- [Exercise directions] Each record beneath this line should be returned exactly as it is.

- [Supplied information]

◆ ◆ ◆ ◆

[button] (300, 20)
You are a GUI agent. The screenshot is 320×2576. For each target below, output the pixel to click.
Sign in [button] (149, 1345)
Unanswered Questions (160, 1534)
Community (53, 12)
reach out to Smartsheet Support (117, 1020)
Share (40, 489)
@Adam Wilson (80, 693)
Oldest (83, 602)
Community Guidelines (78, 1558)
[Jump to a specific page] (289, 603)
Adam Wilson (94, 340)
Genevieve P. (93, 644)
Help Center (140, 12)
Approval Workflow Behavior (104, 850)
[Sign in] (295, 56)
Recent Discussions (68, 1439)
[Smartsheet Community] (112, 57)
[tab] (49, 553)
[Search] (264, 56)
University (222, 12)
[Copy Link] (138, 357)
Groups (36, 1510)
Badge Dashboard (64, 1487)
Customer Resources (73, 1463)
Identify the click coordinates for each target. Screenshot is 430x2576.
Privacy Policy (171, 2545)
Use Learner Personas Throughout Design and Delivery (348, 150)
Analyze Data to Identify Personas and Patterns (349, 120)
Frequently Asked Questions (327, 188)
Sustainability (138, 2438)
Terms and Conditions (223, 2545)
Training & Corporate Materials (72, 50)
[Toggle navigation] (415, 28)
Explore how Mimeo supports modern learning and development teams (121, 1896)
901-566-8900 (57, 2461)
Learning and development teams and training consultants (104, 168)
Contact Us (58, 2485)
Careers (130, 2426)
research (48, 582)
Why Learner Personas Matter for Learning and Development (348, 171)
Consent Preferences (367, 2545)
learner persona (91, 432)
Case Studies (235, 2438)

◆ ◆ ◆ ◆

- [Response to the task]
[button] (300, 20)
You are a GUI agent. The screenshot is 320×2576. For each target below, output the pixel to click.
Sign in [button] (149, 1345)
Unanswered Questions (160, 1534)
Community (53, 12)
reach out to Smartsheet Support (117, 1020)
Share (40, 489)
@Adam Wilson (80, 693)
Oldest (83, 602)
Community Guidelines (78, 1558)
[Jump to a specific page] (289, 603)
Adam Wilson (94, 340)
Genevieve P. (93, 644)
Help Center (140, 12)
Approval Workflow Behavior (104, 850)
[Sign in] (295, 56)
Recent Discussions (68, 1439)
[Smartsheet Community] (112, 57)
[tab] (49, 553)
[Search] (264, 56)
University (222, 12)
[Copy Link] (138, 357)
Groups (36, 1510)
Badge Dashboard (64, 1487)
Customer Resources (73, 1463)
Identify the click coordinates for each target. Screenshot is 430x2576.
Privacy Policy (171, 2545)
Use Learner Personas Throughout Design and Delivery (348, 150)
Analyze Data to Identify Personas and Patterns (349, 120)
Frequently Asked Questions (327, 188)
Sustainability (138, 2438)
Terms and Conditions (223, 2545)
Training & Corporate Materials (72, 50)
[Toggle navigation] (415, 28)
Explore how Mimeo supports modern learning and development teams (121, 1896)
901-566-8900 (57, 2461)
Learning and development teams and training consultants (104, 168)
Contact Us (58, 2485)
Careers (130, 2426)
research (48, 582)
Why Learner Personas Matter for Learning and Development (348, 171)
Consent Preferences (367, 2545)
learner persona (91, 432)
Case Studies (235, 2438)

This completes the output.